The interpenetration between business and government, which, according to Gabriel Kolko’s Triumph of Conservatism, began in the TR-Wilson era, with the former’s Bureau of Corporations, the latter’s Federal Reserve System, both providing a shield for the protection of major corporate and banking interests, and thereby facilitating the rationalization (in the Weberian sense) of the capitalist system. Regulation from day one was transvalued as non-regulation, true through the present and no doubt into the future—not merely regulatory capture, but systematized governmental mission, in advanced capitalism, to construct a political environment, safe from attack on the Left, that promotes monopolization and the pyramiding of intersectoral consolidation (business power multiplied through trade-association activity). Decade-by-decade, different features are added (e.g., the NAM and Chamber of Commerce come into their own in the 1920s), and certainly, reliance on military power throughout the 20th century for business expansion remained ready-to-use. But now, something is qualitatively different: there is a new relationship between the military and American capitalism. It is not simply adjunctive to American capitalism, as before, but central to the latter’s very structure.
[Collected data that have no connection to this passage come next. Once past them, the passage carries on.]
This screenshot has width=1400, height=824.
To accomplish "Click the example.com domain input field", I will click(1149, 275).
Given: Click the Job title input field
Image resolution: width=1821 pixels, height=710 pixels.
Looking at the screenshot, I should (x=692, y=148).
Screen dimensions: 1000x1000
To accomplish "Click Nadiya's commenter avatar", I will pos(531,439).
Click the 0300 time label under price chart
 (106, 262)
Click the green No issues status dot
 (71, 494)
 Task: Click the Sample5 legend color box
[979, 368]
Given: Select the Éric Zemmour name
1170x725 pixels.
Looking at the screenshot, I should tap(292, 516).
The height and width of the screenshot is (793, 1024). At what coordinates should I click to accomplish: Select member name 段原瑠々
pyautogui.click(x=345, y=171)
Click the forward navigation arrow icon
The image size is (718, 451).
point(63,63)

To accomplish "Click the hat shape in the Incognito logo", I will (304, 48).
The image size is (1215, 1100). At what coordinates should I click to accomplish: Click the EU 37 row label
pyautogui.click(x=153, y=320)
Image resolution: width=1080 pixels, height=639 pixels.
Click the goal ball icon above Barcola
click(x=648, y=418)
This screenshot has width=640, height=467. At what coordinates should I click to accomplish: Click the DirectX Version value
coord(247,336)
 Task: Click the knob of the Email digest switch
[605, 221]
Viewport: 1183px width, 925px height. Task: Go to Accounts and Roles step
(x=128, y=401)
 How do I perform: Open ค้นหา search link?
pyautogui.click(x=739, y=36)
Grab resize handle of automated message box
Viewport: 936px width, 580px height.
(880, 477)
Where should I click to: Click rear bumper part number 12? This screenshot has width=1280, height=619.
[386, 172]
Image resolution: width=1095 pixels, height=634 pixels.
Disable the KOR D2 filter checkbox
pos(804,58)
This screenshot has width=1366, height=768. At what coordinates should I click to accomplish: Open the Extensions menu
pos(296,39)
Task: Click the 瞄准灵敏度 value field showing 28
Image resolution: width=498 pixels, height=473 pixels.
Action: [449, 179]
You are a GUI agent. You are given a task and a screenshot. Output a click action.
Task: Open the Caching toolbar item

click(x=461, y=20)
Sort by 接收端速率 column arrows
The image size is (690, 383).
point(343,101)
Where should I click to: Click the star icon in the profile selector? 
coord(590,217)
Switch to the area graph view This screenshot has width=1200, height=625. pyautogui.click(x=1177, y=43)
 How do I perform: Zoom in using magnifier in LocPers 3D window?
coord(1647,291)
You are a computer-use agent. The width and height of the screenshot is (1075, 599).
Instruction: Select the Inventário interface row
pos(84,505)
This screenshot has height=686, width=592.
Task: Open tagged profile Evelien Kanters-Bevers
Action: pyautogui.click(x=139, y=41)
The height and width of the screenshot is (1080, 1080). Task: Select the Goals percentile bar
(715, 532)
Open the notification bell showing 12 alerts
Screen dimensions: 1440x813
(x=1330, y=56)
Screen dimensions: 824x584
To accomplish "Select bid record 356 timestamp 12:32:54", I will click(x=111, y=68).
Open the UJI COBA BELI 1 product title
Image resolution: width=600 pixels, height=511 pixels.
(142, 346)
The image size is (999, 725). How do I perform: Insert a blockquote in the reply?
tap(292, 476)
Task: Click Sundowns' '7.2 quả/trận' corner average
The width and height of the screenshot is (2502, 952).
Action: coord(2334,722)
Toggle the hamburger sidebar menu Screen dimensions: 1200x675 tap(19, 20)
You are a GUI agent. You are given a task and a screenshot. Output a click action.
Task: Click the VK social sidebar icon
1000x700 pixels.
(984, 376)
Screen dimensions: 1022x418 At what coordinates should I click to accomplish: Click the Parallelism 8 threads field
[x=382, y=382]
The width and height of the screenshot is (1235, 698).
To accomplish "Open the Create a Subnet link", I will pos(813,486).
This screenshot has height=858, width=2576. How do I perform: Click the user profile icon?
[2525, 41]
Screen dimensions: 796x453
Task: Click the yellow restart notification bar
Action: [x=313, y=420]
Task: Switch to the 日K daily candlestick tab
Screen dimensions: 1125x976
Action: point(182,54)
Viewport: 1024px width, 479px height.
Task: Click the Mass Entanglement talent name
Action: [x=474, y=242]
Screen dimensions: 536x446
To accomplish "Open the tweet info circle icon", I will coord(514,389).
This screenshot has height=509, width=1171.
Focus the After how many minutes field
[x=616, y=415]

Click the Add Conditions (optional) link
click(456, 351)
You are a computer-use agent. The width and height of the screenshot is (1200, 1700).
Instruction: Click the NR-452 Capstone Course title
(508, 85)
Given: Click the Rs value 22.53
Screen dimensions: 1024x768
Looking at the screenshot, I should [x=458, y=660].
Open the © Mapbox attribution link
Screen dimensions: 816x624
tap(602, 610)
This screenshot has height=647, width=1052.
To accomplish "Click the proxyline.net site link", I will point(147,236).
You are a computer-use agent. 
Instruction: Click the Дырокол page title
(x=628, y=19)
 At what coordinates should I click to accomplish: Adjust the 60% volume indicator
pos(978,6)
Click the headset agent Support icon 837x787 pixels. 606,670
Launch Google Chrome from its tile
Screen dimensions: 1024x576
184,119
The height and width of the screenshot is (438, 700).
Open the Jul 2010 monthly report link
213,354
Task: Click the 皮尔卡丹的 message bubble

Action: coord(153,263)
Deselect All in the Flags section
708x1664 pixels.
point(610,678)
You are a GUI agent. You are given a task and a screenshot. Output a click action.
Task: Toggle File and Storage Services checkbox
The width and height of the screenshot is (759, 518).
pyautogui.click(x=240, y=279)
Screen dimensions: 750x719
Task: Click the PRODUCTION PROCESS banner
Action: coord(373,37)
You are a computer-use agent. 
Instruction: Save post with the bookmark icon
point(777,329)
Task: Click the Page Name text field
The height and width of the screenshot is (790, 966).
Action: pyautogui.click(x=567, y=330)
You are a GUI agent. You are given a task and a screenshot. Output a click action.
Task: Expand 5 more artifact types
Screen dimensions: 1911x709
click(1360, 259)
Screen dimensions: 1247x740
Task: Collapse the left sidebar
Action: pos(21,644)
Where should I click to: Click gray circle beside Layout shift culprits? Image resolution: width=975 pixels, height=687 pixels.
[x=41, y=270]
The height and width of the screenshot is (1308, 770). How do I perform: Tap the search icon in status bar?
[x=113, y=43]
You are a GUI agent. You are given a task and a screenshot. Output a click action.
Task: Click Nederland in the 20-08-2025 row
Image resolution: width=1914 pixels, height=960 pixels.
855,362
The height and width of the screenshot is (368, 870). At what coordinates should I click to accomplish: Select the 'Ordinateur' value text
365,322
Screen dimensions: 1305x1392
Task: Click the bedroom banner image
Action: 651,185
Interpenetration as the salience of power in America has, I believe, to be amended to update Kolko’s brilliant formulation a half-century ago: the steadily rising importance of militarism within the business-government partnership has transformed both business and government, or, to step back and adopt the more basic description, capitalism and the State, making the former more firmly dependent on the military (not only the profitability of the defense sector in its own right, and defense as underwriting economic growth, such as it is, but as the obvious instrument securing and enforcing hegemony in all its myriad aspects), and converting the latter, government itself, into a framework for military activity, its customary functions falling by the wayside. Thus, the emendation of Kolko’s formulation, in which interpenetration becomes the militarization of business and government, a three-legged partnership, the former two maintaining control of the third, but sufficiently infused by its spirit, requirements, and purposes, to signify the mobilization of power as the defining trait of capitalism in fulfilling its systemic needs. Schumpeter’s bourgeoisie is out the window, as capitalism reveals its appetite for conquest abroad, exploitation at home.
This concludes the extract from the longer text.